While compensation is technically available for trafficked people in Europe under the terms of the Council of Europe’s Convention on Action against Trafficking in Human Beings, very few trafficked persons claim compensation and even less actually receive compensation.

Compensation acknowledges the extreme violation of rights and injustice inflicted upon trafficked people and their pain and suffering, as well as their material losses, and constitutes a first step towards overcoming the harm done. It is a very effective tool to help trafficked people rebuild their lives and ensures they receive wages which withheld as a consequence of exploitation.

The main obstacles to compensation are a lack of awareness and knowledge amongst professionals and authorities, limited and conditional compensation funds, as well as a failure to confiscate the assets of traffickers, the non-payment of court-ordered compensation money and a lack of jurisprudence.

Marieke van Doorninck of La Strada International, said: “Compensation for trafficked persons is crucial in the fight against trafficking, not only as an instrument of restorative justice and as prevention of re-trafficking, but also as recognition by the States of the violation of the rights and the damages trafficked people have suffered – after all, cash is an effective remedy.”

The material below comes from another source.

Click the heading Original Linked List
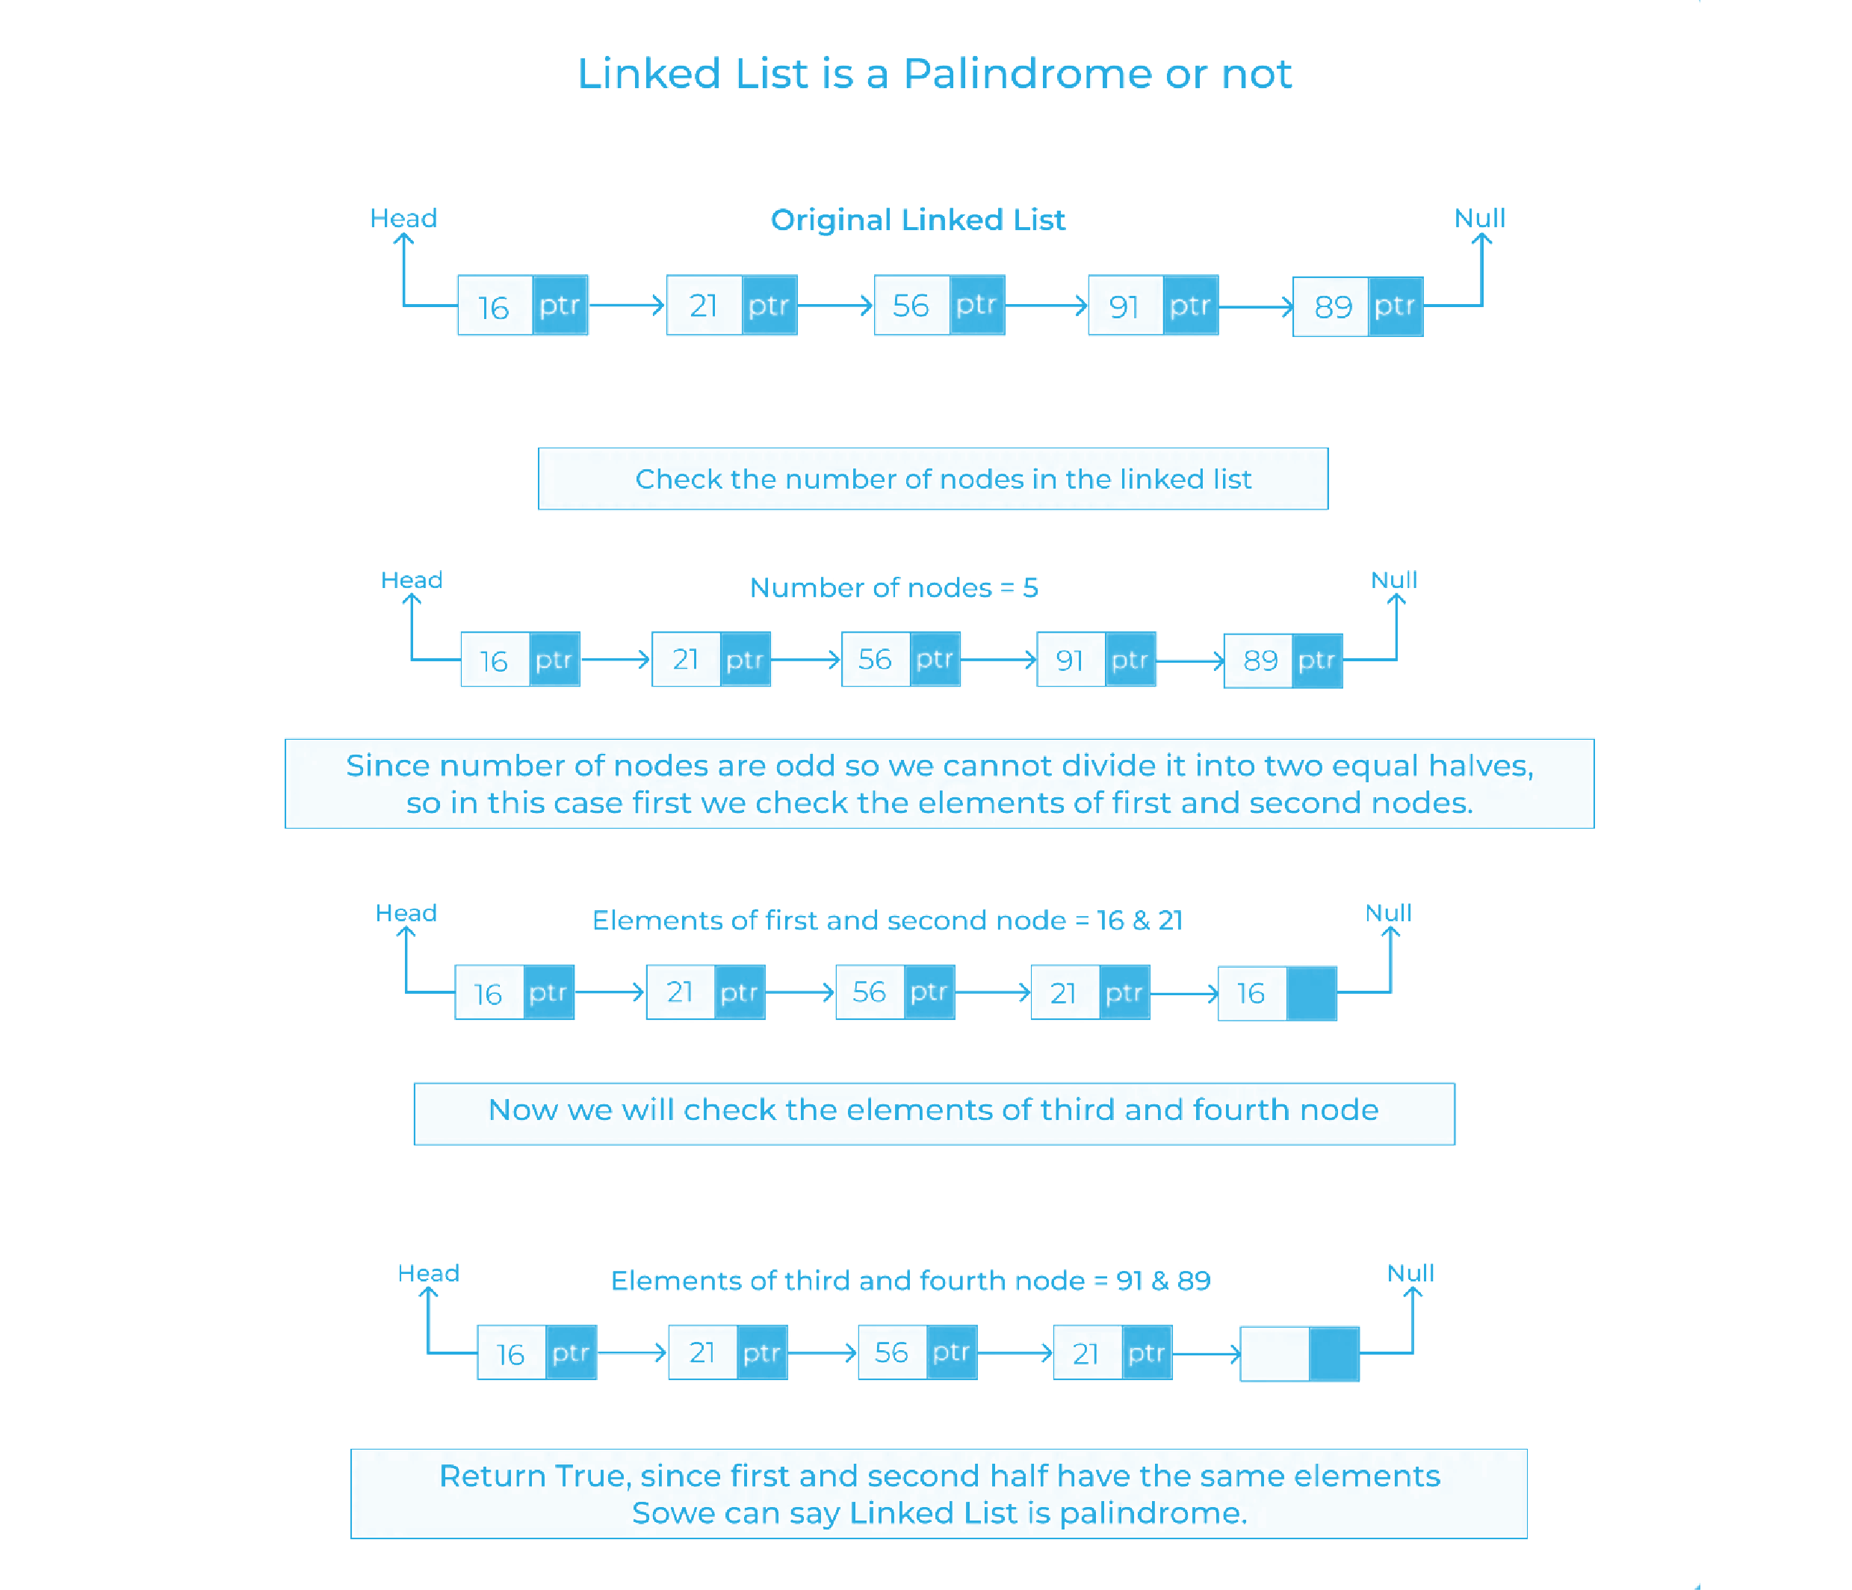pos(918,220)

Klara Skrivankova of Anti-Slavery International said: “Governments must remove the obstacles preventing trafficked people from accessing compensation and rights. Although acknowledged as a right, effective remedies for trafficked persons remain merely a theory. It is time to make them a reality.”

Mariana Katzarova of the Office for Democratic Institutions and Human Rights of the Organisation for Security and Cooperation in Europe, said: “Compensation for trafficked persons is a basic human rights issue, centred on a human being entitled to reclaim their dignity and rights through justice being carried out.”

For further media information contact: Paul Donohoe, Anti-Slavery International: +44 20 7501 8934, +44 7779 624385 p.donohoe@antislavery.org

Notes for editors

1. COMP.ACT is a coalition of NGOs, trade unions and legal practitioners from 14 European countries* that combines practical work, including research, test cases and the development of guidelines for professionals, with international advocacy and campaigning for access to justice and right to redress for trafficked people. *(Austria, Belarus, Bosnia & Herzegovina, Bulgaria, Czech Republic, Germany, Ireland, Italy, Macedonia, Moldova, Poland, Spain, Ukraine and United Kingdom).

2. COMP.ACT campaign is institutionally supported by the Council of Europe and the Organization for Security and Co-operation in Europe (OSCE/ODIHR).